I liked the Democratic Peace Theory and Pre-Westphalia tie-ins. I hadn't thought it about that way which suggests I need to check the paradigms I'm thinking in... but anyway...
I wonder how, now that you've define the problem (quite well I might add), we can actually implement a solution. How does the military raise awareness of cost to political elites and the civilian population? What is the proper recourse when ordered to act anyway by the Political Elite? Do officers resign? Appeal to the population? To Congress? I can't conceive of a way the military itself can resolve the problem. in fact, I would suggest in cannot without upending, or at least severely straining, the proper civil-military relationship.
My guess is that there should be some sort of legislation which immediately and directly impacts the population when forces above some threshold are deployed. Perhaps a tax, or weekly State of the Fight addresses from the President... maybe even automatic fuel rationing to reduce the cost of fuel for the deployed force.
The point is that of the two things which can most endanger a country's civilian control of the military - repeatedly asking a Military Class to fight without asking for contribution from the population is the most threatening in our case. It will, if continued unchecked, drive the military into increasing isolation from the population both physically, and most dangerously, ideologically, resulting in a conflict over where and how the military derives its reasons for being and how it interprets its mandate and even its legitimacy to act.
I went on a small tangent, but only to illuminate the larger problem. The military recognizes that something must change, but no one else seems to – at least not meaningfully. What’s worse – the military is the LAST entity which should, in a Democracy anyway, force the needed changes. Which leaves us in quite the conundrum; as I asked earlier – how does the military devise a solution or force resolution without upending or severely damaging the civil-military relationship in our country?
Thanks for the article, I enjoyed it immensely.
People have a right to be misled in a democracy too
A determined President will always be able to start a small war by misleading US Congress and US Congress does NOT have power to stop him before he gets US involved in a small war.

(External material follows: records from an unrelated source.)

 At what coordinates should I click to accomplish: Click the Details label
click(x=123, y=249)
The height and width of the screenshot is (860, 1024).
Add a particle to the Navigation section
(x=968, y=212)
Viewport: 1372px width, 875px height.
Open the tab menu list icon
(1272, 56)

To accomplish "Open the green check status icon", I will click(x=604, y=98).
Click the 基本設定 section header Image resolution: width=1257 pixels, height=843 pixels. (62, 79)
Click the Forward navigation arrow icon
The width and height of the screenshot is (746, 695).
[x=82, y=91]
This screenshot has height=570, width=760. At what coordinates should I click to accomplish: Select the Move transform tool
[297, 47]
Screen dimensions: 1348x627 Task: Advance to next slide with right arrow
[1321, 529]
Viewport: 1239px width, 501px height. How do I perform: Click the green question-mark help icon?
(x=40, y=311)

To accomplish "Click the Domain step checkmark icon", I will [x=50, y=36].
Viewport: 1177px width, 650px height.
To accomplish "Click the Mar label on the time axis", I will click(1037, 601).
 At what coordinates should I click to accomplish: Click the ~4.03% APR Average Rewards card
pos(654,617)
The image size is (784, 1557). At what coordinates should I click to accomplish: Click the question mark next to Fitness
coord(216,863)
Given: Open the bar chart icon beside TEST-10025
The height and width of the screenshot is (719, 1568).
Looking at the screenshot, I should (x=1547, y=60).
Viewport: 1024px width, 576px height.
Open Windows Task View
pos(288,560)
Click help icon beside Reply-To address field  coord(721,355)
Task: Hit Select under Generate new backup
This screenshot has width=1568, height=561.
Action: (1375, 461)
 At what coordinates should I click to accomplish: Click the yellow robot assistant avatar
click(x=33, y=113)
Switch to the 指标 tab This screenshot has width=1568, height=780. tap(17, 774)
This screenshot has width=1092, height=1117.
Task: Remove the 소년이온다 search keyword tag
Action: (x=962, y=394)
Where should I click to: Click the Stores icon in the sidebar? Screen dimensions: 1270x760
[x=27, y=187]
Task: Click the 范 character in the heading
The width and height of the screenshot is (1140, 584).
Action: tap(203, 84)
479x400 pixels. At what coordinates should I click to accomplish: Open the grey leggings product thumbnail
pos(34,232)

It was amply evident in Iraq war when Bush administration created justifications that US Congress and American people fell for head over hills. Never mind that those justifications turned out be fabricated lies. People have a right to be misled in a democracy too.
Once a war is started, clock can not be turned back - it feeds on itself and invents new justifications like Bush invented ’democracy spreading’ when WMDs were not found in Iraq.
The War Powers Resolution of 1973 is wise policy advice. The US military has the power to defeat a third world country in the 60 to 90 days provided by the Resolution. The US military can destroy enemy air and sea defenses, invade, destroy enemy ground forces, overthrow the government, create a new government, force that government to sign a peace treaty, and withdraw within the 60 to 90 days provided by the War Powers Resolution. The new government may not last forever, but any surviving members of the former regime who return to power will not want to be removed again, so they will modifiy their policies to suit US minimum expectations, and that is all that the US should expect. Had the US followed this advice, both wars in Iraq and Afghanistan would have lasted a total of 6 months instead of 105 months in Iraq and 123 months in Afghanistan for a total of 228 months as of 12-31-2011. Total US casualties would have been 300 dead and 2700 wounded instead of over 6,000 dead and 54,000 wounded for both wars. USAID, UN agencies, NGO's and other countries provide aid to rebuild countries after conflicts, but armed forces are designed to fight armed conflicts when they are necessary, and wars should be kept as short as possible.